St John's Methodist Church, on Ponderlaw Street, Arbroath, Scotland, was founded by John Wesley on 6 May 1772. The nave is octagonal and the church has been nicknamed Totum Kirkie from 'totum', an eight-sided spinning top, and 'kirk', the Scottish word for church. It is a listed building and the second-oldest Methodist church in Scotland.

==Architecture==
St John's is an octagonal church — a style that was preferred by John Wesley. The interior of the church has not been altered; however, the church was extended in 1882 when a porch and gallery were added. A church hall was built in 1896. The Lifeboat Window is a memorial to the loss of the RNLI lifeboat Robert Lindsay (ON 874) and six crew members in 1953.

The building became a Category B listed building on 11 October 1971.

==Manse==
The Church's former manse, now Wesley House, located next door, is also a listed building. It was built as a single-storey building in 1772; an upper storey was added in 1869.
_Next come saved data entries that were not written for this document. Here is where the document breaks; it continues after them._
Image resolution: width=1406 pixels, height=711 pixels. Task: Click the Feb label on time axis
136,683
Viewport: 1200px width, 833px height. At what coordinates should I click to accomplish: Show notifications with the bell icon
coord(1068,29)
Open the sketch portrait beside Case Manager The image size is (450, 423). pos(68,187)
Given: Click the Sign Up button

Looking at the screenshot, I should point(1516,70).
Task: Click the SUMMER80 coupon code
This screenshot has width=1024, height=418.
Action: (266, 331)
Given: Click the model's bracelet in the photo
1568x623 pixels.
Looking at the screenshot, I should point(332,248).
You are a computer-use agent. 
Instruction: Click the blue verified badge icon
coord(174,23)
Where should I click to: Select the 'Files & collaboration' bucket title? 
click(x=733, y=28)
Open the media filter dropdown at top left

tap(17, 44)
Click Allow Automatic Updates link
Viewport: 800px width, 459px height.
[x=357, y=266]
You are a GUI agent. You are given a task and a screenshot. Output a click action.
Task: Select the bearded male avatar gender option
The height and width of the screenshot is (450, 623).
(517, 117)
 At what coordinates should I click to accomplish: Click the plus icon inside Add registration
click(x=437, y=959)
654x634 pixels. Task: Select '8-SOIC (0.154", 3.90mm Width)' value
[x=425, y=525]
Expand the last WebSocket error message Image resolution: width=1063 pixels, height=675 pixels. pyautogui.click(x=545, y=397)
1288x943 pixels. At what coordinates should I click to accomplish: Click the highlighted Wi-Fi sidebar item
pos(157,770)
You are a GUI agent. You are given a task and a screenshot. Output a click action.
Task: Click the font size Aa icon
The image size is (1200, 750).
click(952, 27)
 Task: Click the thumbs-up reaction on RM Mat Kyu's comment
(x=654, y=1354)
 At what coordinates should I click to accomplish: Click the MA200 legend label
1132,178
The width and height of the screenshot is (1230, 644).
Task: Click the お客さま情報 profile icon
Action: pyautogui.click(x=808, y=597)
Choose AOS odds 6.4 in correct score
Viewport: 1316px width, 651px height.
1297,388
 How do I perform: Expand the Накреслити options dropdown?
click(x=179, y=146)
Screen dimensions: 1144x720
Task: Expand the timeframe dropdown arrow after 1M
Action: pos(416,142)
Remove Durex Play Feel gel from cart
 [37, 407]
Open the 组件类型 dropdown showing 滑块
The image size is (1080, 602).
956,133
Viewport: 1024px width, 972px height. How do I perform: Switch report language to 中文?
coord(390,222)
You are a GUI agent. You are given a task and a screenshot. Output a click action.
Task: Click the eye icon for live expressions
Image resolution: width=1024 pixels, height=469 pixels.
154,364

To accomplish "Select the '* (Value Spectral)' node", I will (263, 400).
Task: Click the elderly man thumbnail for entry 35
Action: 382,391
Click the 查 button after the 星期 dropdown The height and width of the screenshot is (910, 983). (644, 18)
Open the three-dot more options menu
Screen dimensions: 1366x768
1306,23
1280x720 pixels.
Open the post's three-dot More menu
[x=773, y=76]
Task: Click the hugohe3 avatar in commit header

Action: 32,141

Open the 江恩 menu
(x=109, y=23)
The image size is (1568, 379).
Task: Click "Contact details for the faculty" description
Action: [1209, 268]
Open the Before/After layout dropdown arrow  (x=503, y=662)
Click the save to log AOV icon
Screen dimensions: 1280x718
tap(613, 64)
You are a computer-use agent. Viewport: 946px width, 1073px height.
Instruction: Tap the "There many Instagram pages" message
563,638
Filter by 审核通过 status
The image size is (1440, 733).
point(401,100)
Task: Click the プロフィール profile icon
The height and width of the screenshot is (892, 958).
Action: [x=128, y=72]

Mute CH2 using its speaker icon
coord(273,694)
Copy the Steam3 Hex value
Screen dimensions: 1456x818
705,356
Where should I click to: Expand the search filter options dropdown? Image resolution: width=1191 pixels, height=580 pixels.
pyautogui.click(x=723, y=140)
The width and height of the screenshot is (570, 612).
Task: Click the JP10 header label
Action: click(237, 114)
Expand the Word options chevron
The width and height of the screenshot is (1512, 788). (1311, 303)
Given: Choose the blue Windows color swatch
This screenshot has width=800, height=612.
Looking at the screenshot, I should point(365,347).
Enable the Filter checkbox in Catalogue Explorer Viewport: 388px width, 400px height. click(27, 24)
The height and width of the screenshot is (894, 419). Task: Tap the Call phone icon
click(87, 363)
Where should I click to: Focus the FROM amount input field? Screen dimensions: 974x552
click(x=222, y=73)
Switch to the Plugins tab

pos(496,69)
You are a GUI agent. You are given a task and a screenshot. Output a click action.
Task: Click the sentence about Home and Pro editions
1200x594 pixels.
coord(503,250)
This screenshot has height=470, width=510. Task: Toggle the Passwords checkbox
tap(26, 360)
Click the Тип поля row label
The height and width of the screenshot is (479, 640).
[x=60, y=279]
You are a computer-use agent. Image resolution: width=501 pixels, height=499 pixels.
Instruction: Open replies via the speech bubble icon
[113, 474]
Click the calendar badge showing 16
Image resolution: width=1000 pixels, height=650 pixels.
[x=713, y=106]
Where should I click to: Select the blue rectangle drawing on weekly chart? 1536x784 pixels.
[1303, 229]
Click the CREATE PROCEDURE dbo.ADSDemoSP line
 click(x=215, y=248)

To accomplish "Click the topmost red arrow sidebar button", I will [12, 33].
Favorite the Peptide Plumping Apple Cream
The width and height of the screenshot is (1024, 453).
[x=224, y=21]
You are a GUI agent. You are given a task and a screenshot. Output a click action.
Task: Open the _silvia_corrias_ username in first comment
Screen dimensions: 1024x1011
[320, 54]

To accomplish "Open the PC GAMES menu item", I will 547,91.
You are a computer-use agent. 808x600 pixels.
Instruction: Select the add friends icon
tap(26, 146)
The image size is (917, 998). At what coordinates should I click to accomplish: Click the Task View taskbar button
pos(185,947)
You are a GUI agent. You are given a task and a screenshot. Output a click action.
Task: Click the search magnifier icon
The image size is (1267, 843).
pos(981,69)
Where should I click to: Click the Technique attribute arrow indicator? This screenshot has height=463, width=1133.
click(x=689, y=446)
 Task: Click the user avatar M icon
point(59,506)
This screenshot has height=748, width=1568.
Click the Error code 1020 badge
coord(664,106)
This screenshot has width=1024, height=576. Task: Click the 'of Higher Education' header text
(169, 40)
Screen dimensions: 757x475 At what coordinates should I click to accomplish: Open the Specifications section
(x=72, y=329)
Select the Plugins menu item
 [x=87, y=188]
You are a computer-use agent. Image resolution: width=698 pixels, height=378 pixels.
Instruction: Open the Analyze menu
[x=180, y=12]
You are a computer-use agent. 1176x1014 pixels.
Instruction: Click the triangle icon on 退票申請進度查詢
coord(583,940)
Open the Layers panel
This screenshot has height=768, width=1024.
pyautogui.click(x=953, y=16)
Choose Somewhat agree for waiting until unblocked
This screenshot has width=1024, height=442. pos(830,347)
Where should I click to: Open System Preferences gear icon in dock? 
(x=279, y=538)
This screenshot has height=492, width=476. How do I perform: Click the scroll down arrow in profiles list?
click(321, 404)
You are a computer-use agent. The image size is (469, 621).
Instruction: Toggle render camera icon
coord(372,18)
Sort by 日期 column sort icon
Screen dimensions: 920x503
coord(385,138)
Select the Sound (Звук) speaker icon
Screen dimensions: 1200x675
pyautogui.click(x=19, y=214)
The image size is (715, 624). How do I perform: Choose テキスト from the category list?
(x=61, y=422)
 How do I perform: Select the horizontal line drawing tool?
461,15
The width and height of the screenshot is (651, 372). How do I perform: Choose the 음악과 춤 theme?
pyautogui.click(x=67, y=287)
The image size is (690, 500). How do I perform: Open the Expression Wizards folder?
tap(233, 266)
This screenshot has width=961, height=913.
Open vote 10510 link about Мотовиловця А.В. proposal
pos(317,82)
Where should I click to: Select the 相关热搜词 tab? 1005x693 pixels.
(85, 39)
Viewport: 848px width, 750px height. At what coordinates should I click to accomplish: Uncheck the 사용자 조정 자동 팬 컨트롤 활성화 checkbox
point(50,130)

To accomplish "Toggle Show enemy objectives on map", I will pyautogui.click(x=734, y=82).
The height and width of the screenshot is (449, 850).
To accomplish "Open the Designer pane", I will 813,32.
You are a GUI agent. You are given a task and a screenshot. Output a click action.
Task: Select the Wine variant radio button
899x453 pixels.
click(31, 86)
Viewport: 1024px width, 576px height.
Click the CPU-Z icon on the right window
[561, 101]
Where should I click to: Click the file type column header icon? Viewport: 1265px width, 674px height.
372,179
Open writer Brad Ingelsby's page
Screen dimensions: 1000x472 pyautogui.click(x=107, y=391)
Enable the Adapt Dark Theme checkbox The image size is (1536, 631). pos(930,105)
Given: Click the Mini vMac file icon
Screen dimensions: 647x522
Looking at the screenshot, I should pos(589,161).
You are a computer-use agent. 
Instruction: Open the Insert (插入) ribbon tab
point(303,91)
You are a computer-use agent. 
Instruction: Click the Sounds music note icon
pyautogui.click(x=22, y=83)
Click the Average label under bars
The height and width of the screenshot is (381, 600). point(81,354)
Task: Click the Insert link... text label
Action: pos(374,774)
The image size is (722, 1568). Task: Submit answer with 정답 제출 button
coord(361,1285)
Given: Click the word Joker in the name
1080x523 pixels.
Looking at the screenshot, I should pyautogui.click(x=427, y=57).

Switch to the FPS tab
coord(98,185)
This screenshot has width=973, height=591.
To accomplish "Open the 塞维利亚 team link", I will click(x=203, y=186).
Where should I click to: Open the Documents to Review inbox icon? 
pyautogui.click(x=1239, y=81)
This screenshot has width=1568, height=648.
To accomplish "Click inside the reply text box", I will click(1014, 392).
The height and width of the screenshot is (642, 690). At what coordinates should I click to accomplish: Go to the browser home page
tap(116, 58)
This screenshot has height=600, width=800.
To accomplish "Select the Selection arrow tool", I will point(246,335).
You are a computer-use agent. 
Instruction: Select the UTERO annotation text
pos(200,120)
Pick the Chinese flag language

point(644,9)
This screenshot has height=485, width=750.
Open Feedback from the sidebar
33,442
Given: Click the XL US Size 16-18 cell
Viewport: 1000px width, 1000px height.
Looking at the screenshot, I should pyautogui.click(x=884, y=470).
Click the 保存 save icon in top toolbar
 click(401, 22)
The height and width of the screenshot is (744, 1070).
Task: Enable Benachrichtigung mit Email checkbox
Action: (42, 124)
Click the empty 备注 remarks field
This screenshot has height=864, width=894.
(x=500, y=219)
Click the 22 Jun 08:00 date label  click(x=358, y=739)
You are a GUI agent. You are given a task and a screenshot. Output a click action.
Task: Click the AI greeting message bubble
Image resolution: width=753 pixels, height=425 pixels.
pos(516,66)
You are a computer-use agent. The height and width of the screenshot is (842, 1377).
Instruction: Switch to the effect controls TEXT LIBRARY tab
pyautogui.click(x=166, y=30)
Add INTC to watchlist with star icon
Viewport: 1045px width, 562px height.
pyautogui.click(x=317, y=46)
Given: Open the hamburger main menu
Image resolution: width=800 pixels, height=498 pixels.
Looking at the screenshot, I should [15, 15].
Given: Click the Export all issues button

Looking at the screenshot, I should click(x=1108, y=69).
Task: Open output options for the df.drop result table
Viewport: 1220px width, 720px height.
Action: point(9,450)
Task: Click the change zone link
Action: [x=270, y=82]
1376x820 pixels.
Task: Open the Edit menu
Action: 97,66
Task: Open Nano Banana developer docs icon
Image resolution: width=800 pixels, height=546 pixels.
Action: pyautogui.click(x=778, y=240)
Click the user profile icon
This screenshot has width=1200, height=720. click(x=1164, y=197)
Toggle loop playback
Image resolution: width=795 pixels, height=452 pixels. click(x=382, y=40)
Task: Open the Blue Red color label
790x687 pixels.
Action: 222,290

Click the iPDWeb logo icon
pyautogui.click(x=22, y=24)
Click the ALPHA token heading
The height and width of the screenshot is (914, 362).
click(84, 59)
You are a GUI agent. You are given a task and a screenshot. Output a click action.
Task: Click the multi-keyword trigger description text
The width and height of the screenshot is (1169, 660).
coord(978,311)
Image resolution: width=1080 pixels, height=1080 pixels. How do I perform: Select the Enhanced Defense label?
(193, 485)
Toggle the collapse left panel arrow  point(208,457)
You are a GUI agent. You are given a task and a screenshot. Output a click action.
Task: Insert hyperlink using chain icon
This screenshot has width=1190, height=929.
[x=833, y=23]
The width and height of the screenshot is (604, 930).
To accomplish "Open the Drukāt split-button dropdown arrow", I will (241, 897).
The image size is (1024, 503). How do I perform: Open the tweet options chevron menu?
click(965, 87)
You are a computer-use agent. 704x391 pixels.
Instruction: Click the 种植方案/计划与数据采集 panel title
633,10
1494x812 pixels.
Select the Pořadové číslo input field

George Scott Railton (1849 - 1913), the first Commissioner of The Salvation Army and second in command to its founder William Booth, was born in the manse. He was the son of Methodist missionaries, Lancelot Railton and his wife, Margaret Scott. A blue plaque marks his birthplace.

==Archives==
Archives relating to the church are held by Archive Services University of Dundee as part of the Arbroath and Montrose Methodist Circuit Collection.